For many PCMH’s (or practices in the process of becoming one), most of the requirements can be met with the simple addition of an electronic team-based care-planning tool like ACT.md.

Many foresee the major stumbling block being tracking the time spent on between-visit work across multiple team members and easily reporting this so appropriate billing can be done. Some electronic platforms for team-based care coordination like ACT.md can make this very easy.

Is anyone really taking this on in January?
Yes, and you should take advantage of immediately! We are working with practices who have successfully billed for Transitional Care Management (TCM), and we have identified the tools and processes necessary for practices to address the requirements outlined. We are also starting to test the waters of reimbursement with PCMH’s and ACO’s for all the work they already do.

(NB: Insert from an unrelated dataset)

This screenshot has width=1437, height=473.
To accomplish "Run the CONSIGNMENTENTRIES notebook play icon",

To claim your coordination reimbursement, we recommend you do these things immediately: First, identify patients that qualify. Second, educate patients and obtain their consent in advance. Third, take another look at your EMR’s functionality to see what it can already do to support this. Fourth, determine how to create a patient-centered care plan based on your usual procedures. Last, identify a way for the entire care team, including the patient and caregiver, to communicate and execute effectively on that care plan.

According to a CMS provider call, RHCs and FQHCs may not report CCM. Also, CCM must be initiated at an AWV, Welcome to Medicare visit or “comprehensive” E/M. The plan may have been developed prior to 2015.